▶ Problem details
Retyping the data exactly is the task. Include every line.

══════════════════════════════

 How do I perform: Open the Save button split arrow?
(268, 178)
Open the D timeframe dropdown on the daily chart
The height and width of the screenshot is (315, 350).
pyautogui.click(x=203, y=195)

══════════════════════════════

▶ Reply to the exercise
 How do I perform: Open the Save button split arrow?
(268, 178)
Open the D timeframe dropdown on the daily chart
The height and width of the screenshot is (315, 350).
pyautogui.click(x=203, y=195)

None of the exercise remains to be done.